The nurse is assessing a client diagnosed with cardiac disease at the 30 weeks' gestation antenatal visit. The nurse assesses lung sounds in the lower lobes after a routine blood pressure screening. The nurse performs this assessment to elicit what information?
- A. Identify mitral valve prolapse.
- B. Identify cardiac dysrhythmias.
- C. Rule out the possibility of pneumonia.
- D. Assess for early signs of heart failure (HF).
Correct Answer: D
Rationale: Fluid volume during pregnancy peaks between 18 and 32 weeks' gestation. During this period, it is essential to observe and record maternal data that would indicate further signs of cardiac decompensation or HF in the pregnant client with cardiac disease. By assessing lung sounds, the nurse may identify early symptoms of diminished oxygen exchange and potential HF. Options 1, 2, and 3 are not related to the data in the question.

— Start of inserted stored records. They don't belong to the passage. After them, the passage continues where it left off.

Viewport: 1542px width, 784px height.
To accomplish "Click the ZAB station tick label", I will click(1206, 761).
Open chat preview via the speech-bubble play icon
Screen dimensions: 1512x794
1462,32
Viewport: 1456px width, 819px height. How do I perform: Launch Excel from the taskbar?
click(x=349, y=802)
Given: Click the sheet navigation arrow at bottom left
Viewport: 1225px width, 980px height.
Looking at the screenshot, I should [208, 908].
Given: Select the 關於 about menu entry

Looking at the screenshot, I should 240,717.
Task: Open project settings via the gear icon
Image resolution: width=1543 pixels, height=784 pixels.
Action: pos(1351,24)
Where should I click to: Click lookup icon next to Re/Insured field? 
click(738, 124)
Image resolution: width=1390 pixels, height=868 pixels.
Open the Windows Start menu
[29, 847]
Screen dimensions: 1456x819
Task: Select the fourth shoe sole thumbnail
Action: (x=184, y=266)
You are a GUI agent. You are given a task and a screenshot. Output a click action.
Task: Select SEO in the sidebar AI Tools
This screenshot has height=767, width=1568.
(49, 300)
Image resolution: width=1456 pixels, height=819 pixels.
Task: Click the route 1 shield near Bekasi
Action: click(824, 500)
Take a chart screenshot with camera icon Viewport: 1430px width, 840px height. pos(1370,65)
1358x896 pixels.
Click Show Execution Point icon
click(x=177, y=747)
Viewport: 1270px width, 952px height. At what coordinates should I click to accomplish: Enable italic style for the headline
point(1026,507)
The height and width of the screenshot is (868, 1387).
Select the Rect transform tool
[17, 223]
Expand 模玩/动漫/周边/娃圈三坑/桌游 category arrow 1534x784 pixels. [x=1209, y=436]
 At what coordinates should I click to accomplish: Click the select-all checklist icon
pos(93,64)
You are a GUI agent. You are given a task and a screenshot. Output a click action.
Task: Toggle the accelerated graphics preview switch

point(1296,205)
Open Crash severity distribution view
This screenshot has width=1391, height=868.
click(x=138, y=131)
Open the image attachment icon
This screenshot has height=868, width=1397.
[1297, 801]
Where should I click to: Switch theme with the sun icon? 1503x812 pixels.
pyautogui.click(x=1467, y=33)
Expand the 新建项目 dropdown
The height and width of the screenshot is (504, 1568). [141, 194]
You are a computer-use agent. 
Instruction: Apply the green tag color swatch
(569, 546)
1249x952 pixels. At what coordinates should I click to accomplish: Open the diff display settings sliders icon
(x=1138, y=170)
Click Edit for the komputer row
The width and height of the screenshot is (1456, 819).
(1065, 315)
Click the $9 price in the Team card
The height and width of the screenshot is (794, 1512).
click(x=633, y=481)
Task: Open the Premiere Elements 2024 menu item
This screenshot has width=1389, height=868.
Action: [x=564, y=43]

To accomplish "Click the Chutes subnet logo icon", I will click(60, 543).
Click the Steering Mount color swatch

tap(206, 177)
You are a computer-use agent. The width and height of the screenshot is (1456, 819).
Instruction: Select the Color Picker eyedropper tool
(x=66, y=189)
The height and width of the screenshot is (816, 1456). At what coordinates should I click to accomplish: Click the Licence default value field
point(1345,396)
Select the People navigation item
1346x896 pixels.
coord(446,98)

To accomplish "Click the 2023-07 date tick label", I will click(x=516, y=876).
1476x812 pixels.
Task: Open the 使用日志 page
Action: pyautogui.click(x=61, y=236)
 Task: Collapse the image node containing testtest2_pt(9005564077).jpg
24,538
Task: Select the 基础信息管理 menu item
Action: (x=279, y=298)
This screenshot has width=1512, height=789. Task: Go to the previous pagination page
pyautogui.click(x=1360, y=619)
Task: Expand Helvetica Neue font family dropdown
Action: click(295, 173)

A client diagnosed with myasthenia gravis is experiencing prolonged periods of weakness, and the primary health care provider prescribes an edrophonium test, also known as a Tensilon test. A test dose is administered and the client becomes weaker. How should the nurse interpret these results?
- A. Myasthenic crisis is present.
- B. Cholinergic crisis is present.
- C. This result is a normal finding.
- D. This result is a positive finding.
Correct Answer: B
Rationale: An edrophonium test may be performed to determine whether increasing weakness in a client with previously diagnosed myasthenic is a result of cholinergic crisis (overmedication) with anticholinesterase medications or myasthenic crisis (undermedication). Worsening of the symptoms after the test dose of medication is administered indicates a cholinergic crisis.
During a health assessment, the client tells the nurse that she was diagnosed with endometriosis. Which explanation presented by the client demonstrates an understanding of the description of the condition?
- A. Endometriosis is known as primary dysmenorrhea.
- B. Endometriosis is what causes me the pain that occurs when I ovulate.
- C. Endometriosis is the condition that has caused me to stop menstruating.
- D. Endometriosis means that I have uterine tissue growing outside my uterus.
Correct Answer: D
Rationale: Endometriosis is defined as the presence of tissue outside the uterus that resembles the endometrium in structure, function, and response to estrogen and progesterone during the menstrual cycle. Mittelschmerz refers to pelvic pain that occurs midway between menstrual periods coinciding with ovulation. Primary dysmenorrhea refers to menstrual pain without identified pathology. Amenorrhea, the cessation of menstruation for a period of at least 3 cycles or 6 months in a woman who has established a pattern of menstruation, can result from a variety of causes.
The nurse is caring for a client who develops compartment syndrome as a result of a severely fractured arm. When the client asks why this happens, how should the nurse respond?
- A. A bone fragment has injured the nerve supply in the area.
- B. An injured artery causes impaired arterial perfusion through the compartment.
- C. Bleeding and swelling cause increased pressure in an area that cannot expand.
- D. The fascia expands with injury, causing pressure on underlying nerves and muscles.
Correct Answer: C
Rationale: Compartment syndrome is caused by bleeding and swelling within a compartment, which is lined by fascia that does not expand. The bleeding and swelling place pressure on the nerves, muscles, and blood vessels in the compartment, triggering the symptoms. Therefore, options 1, 2, and 4 are incorrect statements.